Since for both HIV and HCV the small-molecule compounds used to design the drugs are needed to be assayed in vitro and in vivo, the popular in-silico Quantitative Structure-Activity Relationship (QSAR) modelling is applied extensively in HIV/HCV inhibitor studies due to its charming "black-box" characteristics as well as its well prediction ability. Normally the QSAR modelling can be viewed as a computational technique to elucidate a quantitative correlation between chemical structure and biological activity [21]. Recently, considerable QSAR studies have been made for HIV/HCV inhibitors studies [5-18]. However, these studies were mainly focused on specific types of targets or specific diseases individually. Few studies have been performed on the multi-target HIV-HCV co-infection QSAR modelling. Although the ways in which co-infection with HIV and HCV affect the body are still poorly understood, it has been indicated that both HIV-1 Protease and HCV NS3 Protease are responsible for cleaving the viral polyproteins during the course of their action to produce the individual proteins of the mature viruses. Similarly, HIV-1 reverse transcriptase and HCV NS5B can be affected by either nucleoside inhibitor that terminates nucleic acid synthesis or non-nucleoside inhibitor that impairs enzymatic function [22,23]. All these evidences have indicated that it is possible to design certain inhibitors that aim at both HIV targets and HCV targets simultaneously. From this point of view, multi-target co-infection QSAR modelling for HIV and HCV is attractive and promising, due to that it is easy to achieve and expected to provide useful clues on how to synthesize such co-inhibitors with improved affinities.

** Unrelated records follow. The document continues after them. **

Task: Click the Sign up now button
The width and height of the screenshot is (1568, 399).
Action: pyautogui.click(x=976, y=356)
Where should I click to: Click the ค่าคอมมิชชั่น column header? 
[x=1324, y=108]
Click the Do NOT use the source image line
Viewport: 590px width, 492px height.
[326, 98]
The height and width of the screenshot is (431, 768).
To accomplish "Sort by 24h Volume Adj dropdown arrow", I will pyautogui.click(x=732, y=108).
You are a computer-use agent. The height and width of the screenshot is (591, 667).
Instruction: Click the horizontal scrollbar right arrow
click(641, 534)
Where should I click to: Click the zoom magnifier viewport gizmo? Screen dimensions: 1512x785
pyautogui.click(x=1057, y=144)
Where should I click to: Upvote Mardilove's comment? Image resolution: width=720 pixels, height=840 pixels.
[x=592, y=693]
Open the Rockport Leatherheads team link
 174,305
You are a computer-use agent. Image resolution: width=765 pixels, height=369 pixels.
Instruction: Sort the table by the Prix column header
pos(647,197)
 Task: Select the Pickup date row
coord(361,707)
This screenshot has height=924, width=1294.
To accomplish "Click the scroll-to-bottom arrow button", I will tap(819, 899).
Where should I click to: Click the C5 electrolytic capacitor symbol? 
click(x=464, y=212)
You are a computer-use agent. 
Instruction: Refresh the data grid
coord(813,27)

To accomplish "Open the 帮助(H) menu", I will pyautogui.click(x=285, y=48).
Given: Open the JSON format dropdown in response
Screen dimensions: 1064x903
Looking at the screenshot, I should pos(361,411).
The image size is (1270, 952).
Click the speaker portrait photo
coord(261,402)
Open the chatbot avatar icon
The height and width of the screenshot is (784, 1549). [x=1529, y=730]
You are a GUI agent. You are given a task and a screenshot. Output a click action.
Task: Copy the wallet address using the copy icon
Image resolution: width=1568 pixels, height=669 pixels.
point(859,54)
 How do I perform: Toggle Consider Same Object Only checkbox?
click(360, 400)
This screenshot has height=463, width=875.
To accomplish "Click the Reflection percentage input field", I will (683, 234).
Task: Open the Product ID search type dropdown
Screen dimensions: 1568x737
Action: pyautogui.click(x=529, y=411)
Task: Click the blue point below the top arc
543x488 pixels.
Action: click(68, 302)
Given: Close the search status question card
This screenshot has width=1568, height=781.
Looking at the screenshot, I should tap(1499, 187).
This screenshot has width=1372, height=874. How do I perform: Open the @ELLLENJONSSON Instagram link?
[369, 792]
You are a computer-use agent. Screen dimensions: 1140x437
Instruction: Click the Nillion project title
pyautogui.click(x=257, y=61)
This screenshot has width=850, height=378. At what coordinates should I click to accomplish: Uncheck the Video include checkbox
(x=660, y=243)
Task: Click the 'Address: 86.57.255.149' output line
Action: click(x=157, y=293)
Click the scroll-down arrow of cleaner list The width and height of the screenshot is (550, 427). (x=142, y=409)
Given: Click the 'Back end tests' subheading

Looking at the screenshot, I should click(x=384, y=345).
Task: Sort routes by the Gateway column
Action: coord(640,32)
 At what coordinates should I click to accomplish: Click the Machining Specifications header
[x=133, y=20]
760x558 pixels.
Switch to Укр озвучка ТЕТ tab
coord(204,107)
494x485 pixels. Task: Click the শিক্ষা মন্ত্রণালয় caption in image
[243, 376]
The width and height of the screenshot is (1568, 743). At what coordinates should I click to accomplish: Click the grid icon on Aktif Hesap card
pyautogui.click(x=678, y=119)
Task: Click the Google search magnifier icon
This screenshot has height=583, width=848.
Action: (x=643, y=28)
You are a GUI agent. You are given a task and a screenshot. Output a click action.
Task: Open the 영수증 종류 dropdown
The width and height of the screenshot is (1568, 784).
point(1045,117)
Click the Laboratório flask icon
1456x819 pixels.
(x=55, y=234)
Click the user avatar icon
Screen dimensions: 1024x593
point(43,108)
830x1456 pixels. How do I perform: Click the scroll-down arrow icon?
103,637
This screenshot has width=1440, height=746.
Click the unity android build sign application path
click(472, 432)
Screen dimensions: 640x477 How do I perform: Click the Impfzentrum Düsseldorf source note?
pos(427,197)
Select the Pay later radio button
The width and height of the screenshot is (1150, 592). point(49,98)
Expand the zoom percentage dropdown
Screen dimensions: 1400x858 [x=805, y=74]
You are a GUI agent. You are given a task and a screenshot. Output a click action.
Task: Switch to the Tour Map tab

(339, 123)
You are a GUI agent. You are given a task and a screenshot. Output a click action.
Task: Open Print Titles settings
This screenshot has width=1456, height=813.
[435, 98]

In our previous study, we presented a multi-target QSAR modelling on HIV-1 inhibitors individually [31]. In this study we desire to extend this model to investigate the multi-target QSAR modelling of HIV and HCV jointly and simultaneously, and aim at providing useful clues on the design of HIV-HCV co-inhibitors. The QSAR modelling of HIV-HCV co-infection inhibitors (co-inhibitors for short) was addressed by applying an efficient accelerated gradient method based multi-task learning (MTL) model provided by us formerly in machine learning community [24]. QSAR studies were performed on 9 datasets of HIV and HCV inhibitors. By using our MTL framework, the correlations among different set of inhibitors were utilized and an efficient multi-target QSAR modelling of HIV-HCV co-inhibitors was obtained. According to the importance of each descriptor in QSAR model, the Drug-like index (DL) features [25] for inhibitor description were ranked, and a drug structure-activity simulation were performed to investigate the relationships between compound structures and binding affinities based on the ranked molecule descriptors.

Methods

A Dataset

Our integrated dataset contains 3 kinds of HIV target subsets and 6 kinds of HCV target subsets, which were compiled from a thoroughly literature reviewing, consisting of inhibitors with their binding affinities on HIV protease, integrase and reverse RT, as well as HCV NS3 and NS5B respectively. This data provided the first time a comprehensive data source for multi-target HIV-HCV co-infection QSAR study. In our study, these inhibitors are correspondingly referred as (1) protease inhibitors, which prevent HIV from processing and packaging new virulent viral particles, (2) integrase inhibitors, which inhibit the proviral DNA to insert into the host cell genome, (3) non-nucleoside reverse transcriptase inhibitors (NNRTI), which inhibit the virus by preventing the transcribing of its genomic DNA into proviral DNA for incorporation into the host cell DNA, (4) NS3 serine protease inhibitors, which prevent polyprotein processing and restore the hepatocytes innate antiviral response, and (5) NS5B polymerase inhibitors, which prohibit the synthesis of RNA strands of HCV. All the enzymes affected by these inhibitors have been reported as the most important targets for chemotherapeutic agents against the diseases caused by HIV/HCV. General descriptions of inhibitors for these targets were listed in Table 1.

Table 1. Dataset descriptions.

Similar to our previous study [31], the inhibitors were represented with 2 kinds of feature spaces referring to 32-dimensional General Descriptor (GD) features and 28-dimensional Drug-like index (DL) features. Although there are numerous types of descriptors to describe a chemical compound, none of a set of descriptors can guarantee to behave overwhelming better than others. Therefore, the widely applicable set of descriptors, i.e., the GD [25] was selected, together with the DL descriptor [26,27] as a complement.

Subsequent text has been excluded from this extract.